Western Oregon BLM Federal Public Forestlands:
Timeline
1866 Congress offered to grant alternate sections (one square mile each) land (resulting in a "checkerboard" land ownership pattern) extending 30 miles east and west of a proposed nortth-south railroad from Portland to the California border. The Oregon and California (O&C) Railroad (there are no California lands in the picture). The lands were to be sold to "actual settlers in quantities not greater than 160 acres (a quarter-square mile) and for a price not to exceed $2.50/acre (see historical/conceptual map)
1869 Congress made a similar checkerboard land grant to foster completion of the Coos Bay Wagon Road from Roseburg to Coos Bay in Douglas and Coos Counties.
1887 The Southern Pacific Railroad acquires the O&C Railroad.
1903 The SP said it would no longer sell the O&C lands, which were intended by Congress to be farmed by settlers (most were not suitable for agriculture), as they were timberlands worth far more than $2.50/acre.
1907 The Oregon Legislature petitions Congress to reclaim the lands still held by the SP.
1908 Congress authorized the US Attorney General to sue SP to get the lands back.
1916 After a Supreme Court ruling that said yes the SP violated the land grant terms, Congress enacted the Chamerlain-Ferris Act which took back 2.8 million O&C (and CWBR) acres. Some later land sales and land exchanges reduced the acreage to 2.2 million acres. As the lands once again became federal lands, they were dropped from the county property tax rolls.
1937 Congress enacted the O&C Lands Act, which provided for their management and specified that 75% of gross timber receipts would be given to the affected 18 counties. The revenue sharing was to compensate the counties for lost property tax revenues from 1916 and the forward.
1939 Congress enacted a separate revenue-sharing formula for the CBWR lands, the first and only time it provided for true payment-in-lieu-of-taxes (no where near 75%).
1954 Congress resolved management conflicts on over 400,000 acres of O&C lands (once owned by the railroad) that were also within the boundaries of several National Forests managed by the Forest Service. Congress said they were national forest lands in every way, save that the O&C revenue-sharing formula would prevail over the normal Forest Service revenue-sharing formula of 25%.

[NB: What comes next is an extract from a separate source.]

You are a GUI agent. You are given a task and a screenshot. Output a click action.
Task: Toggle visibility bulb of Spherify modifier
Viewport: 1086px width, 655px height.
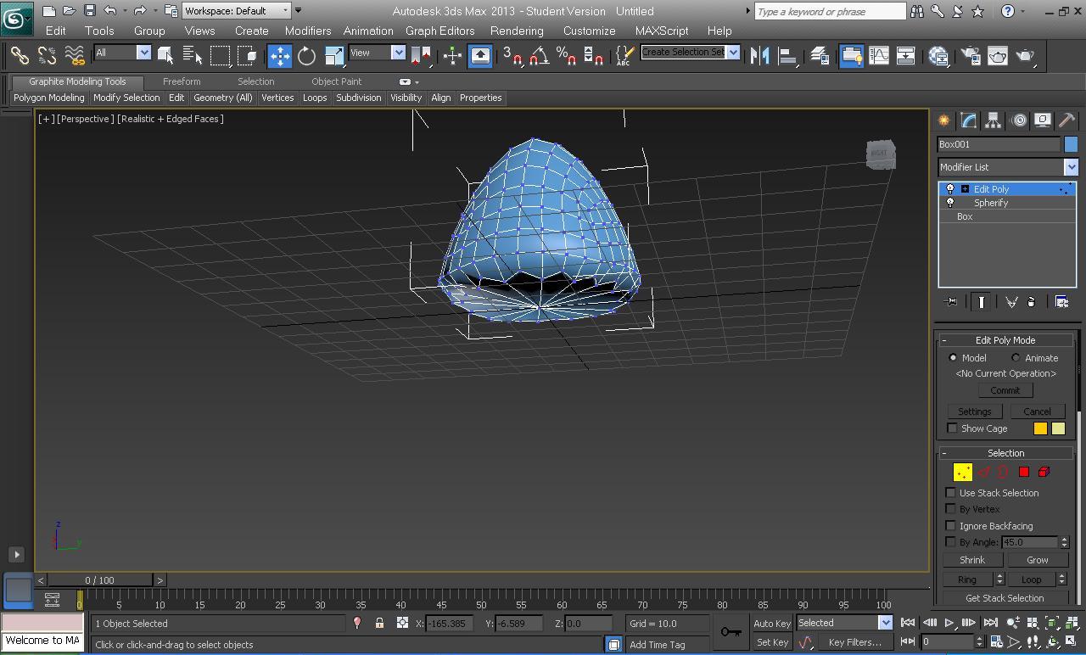tap(950, 203)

1990 The northern spotted owl is listed under the Endangered Species Act. Timber cutting levels that had reached 1.1 billion board feet annually plummeted.
1993 Congress enacts the first "transition funding" bridge (the Omnibus Budget Reconciliation Act Safety Net).
1993 The White House imposes the Northwest Forest Plan on western Oregon BLM and National Forest lands in western Washington, western Oregon and northwestern California.
2000 Congress enacts the second bridge (2000 Safety Net).
2008 Congress enacts the third bridge (2008 Secure Rural Schools Act
2012 Congress enacts the fourth bridge by extending Secure Rural Schools one year.
The PD acres are those that never left the public domain (the lands no one wanted).
(There are also 0.4 million acres of “O&C” lands in the National Forest System managed by the Forest Service.)
The term “O&C lands” is commonly—but inaccurately—applied to all BLM lands in western Oregon irrespective of their history. When O&C lands are distinguished from PD lands, often CBWR lands are lumped with O&C lands.